Start of Entries supplied

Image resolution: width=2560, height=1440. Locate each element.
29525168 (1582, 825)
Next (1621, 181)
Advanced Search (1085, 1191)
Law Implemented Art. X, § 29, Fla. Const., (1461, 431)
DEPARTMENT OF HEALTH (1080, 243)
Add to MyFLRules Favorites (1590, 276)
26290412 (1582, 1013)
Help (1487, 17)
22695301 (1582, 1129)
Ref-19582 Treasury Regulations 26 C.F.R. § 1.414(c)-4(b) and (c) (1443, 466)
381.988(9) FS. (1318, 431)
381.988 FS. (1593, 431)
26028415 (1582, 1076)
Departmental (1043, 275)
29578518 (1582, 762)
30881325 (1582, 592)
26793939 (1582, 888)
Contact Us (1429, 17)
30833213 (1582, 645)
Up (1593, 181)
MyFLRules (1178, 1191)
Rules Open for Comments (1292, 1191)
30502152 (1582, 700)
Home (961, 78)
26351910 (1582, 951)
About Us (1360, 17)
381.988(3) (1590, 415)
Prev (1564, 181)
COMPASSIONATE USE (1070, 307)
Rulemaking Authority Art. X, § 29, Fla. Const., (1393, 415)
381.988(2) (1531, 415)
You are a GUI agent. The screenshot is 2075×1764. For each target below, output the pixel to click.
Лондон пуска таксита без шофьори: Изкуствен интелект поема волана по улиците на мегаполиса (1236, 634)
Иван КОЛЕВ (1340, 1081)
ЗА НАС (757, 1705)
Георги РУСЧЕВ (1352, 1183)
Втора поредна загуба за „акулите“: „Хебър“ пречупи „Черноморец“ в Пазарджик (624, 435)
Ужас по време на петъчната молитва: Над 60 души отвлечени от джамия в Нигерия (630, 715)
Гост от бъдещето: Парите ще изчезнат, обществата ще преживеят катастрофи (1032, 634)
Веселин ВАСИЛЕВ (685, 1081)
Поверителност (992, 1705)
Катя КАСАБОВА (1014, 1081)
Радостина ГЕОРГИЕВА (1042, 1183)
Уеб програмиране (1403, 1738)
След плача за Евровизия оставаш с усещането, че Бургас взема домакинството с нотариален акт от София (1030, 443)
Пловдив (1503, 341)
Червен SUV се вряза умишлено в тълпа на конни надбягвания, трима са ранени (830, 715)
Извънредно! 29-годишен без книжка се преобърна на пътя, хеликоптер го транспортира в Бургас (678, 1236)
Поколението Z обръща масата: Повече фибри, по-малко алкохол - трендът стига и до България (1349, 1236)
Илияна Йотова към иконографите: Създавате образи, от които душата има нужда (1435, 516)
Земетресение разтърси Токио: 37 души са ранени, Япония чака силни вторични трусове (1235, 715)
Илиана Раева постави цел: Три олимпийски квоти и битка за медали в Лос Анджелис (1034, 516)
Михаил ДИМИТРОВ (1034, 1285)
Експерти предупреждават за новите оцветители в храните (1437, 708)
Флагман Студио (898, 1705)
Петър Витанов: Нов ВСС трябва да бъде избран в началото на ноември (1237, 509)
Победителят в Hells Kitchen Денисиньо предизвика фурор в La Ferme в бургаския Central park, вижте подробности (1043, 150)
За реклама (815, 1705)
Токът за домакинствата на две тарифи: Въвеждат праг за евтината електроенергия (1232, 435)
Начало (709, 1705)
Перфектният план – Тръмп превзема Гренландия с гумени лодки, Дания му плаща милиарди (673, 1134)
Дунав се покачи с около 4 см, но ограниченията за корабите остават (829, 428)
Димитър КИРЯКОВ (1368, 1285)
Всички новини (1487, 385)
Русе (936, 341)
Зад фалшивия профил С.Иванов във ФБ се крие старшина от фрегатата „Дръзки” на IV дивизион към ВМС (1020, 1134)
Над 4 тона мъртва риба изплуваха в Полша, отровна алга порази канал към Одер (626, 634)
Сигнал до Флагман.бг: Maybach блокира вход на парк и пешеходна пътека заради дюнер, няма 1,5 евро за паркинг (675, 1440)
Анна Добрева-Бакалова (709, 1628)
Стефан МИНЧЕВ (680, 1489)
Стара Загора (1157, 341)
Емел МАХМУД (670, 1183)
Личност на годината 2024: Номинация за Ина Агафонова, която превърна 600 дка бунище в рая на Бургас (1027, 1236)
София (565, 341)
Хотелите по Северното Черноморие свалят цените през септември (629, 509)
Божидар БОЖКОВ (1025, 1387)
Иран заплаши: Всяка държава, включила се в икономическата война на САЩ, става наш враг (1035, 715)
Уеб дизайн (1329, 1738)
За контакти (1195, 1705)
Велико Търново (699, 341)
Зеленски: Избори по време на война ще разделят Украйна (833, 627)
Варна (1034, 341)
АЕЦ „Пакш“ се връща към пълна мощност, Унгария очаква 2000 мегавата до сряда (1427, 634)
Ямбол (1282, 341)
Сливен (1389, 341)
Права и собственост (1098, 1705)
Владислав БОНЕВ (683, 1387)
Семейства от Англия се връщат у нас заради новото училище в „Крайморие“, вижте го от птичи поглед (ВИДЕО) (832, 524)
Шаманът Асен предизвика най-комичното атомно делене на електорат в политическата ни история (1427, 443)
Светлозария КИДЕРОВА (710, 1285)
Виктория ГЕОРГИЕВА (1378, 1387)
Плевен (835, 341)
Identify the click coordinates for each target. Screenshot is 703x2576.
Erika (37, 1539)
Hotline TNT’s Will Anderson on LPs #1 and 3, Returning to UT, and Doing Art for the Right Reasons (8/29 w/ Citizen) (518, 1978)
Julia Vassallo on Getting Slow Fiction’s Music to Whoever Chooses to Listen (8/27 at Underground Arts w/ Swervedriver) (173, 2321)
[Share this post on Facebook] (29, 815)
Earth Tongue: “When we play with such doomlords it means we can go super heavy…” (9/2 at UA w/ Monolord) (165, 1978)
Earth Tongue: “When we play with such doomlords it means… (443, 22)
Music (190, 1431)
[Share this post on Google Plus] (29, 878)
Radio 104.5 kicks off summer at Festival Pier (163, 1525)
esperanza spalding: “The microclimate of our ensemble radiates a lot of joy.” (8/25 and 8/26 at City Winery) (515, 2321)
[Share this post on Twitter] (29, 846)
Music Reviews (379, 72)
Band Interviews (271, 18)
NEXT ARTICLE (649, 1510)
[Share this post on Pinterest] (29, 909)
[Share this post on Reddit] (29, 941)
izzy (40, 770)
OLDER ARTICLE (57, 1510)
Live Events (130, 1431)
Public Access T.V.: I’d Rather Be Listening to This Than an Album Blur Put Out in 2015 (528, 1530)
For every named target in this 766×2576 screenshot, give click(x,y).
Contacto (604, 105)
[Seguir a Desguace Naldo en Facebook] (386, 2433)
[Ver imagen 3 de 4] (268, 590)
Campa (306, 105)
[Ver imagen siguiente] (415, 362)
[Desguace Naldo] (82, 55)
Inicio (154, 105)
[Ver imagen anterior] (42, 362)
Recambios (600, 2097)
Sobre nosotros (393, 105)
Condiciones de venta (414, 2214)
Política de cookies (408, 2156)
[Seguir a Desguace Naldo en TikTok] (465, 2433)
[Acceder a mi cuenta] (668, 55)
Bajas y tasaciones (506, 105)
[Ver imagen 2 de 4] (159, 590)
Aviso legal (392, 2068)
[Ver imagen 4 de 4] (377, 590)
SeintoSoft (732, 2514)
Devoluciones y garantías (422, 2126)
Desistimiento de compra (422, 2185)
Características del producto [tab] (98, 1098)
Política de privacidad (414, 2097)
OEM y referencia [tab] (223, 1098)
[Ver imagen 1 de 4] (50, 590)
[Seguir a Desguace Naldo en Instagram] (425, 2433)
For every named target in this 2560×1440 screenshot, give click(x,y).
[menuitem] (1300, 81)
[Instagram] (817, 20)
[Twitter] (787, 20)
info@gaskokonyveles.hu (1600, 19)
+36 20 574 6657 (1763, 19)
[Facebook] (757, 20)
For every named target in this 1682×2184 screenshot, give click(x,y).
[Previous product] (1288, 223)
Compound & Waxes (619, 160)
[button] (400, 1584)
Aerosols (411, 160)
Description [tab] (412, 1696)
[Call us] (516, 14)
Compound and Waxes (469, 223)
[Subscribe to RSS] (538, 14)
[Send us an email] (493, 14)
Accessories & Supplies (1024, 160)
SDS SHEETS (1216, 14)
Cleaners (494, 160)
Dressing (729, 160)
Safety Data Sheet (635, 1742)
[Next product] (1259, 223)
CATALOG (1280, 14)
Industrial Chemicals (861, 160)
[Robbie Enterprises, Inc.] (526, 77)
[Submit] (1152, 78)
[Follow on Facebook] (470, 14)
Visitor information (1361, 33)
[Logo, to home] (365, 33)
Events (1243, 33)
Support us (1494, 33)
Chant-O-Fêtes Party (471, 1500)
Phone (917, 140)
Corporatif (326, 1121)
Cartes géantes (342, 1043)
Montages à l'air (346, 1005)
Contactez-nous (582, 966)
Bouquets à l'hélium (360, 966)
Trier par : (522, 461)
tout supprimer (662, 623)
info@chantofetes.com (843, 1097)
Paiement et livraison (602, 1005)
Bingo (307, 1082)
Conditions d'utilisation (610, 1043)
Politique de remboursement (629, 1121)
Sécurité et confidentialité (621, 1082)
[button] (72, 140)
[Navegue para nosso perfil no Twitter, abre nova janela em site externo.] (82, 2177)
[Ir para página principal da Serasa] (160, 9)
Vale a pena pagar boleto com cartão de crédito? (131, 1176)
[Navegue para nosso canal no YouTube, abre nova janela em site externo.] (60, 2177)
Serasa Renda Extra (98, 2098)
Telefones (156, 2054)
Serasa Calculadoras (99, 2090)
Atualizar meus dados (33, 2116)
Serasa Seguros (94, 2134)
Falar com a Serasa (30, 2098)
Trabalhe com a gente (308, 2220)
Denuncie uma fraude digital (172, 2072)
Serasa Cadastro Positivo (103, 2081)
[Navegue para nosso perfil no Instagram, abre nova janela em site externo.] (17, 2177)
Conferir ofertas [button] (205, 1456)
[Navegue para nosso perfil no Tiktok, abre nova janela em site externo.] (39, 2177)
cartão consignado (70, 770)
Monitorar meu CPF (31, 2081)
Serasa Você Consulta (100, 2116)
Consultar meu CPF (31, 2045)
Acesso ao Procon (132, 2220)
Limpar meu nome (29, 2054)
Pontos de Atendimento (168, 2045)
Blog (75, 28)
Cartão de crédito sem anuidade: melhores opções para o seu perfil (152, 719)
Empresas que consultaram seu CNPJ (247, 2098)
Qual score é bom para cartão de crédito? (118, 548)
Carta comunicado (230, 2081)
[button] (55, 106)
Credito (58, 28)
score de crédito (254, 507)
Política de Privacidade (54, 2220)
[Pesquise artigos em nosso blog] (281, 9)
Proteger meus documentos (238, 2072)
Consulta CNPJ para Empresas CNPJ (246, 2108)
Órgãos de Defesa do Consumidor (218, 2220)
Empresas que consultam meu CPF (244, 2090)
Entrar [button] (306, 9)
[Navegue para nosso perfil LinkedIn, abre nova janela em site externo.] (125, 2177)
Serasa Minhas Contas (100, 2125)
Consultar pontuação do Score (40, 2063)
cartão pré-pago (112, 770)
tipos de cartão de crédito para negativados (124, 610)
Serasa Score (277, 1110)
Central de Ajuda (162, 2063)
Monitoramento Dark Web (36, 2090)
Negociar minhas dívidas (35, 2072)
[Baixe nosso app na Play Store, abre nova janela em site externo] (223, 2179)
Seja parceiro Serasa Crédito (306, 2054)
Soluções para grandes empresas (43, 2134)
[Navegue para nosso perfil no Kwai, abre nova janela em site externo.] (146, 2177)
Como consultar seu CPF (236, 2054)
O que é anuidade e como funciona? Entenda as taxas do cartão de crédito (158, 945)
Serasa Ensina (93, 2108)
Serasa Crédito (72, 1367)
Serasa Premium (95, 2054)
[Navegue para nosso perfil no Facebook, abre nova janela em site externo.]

End of Entries supplied

What to work on » Starting at the line that contains "Ямбол (1282, 341)" and stopping after the line that contains "[Share this post on Facebook] (29, 815)", write out every line exactly as it appears above, and no other line.

Solution to the exercise »
Ямбол (1282, 341)
Сливен (1389, 341)
Права и собственост (1098, 1705)
Владислав БОНЕВ (683, 1387)
Семейства от Англия се връщат у нас заради новото училище в „Крайморие“, вижте го от птичи поглед (ВИДЕО) (832, 524)
Шаманът Асен предизвика най-комичното атомно делене на електорат в политическата ни история (1427, 443)
Светлозария КИДЕРОВА (710, 1285)
Виктория ГЕОРГИЕВА (1378, 1387)
Плевен (835, 341)
Identify the click coordinates for each target. Screenshot is 703x2576.
Erika (37, 1539)
Hotline TNT’s Will Anderson on LPs #1 and 3, Returning to UT, and Doing Art for the Right Reasons (8/29 w/ Citizen) (518, 1978)
Julia Vassallo on Getting Slow Fiction’s Music to Whoever Chooses to Listen (8/27 at Underground Arts w/ Swervedriver) (173, 2321)
[Share this post on Facebook] (29, 815)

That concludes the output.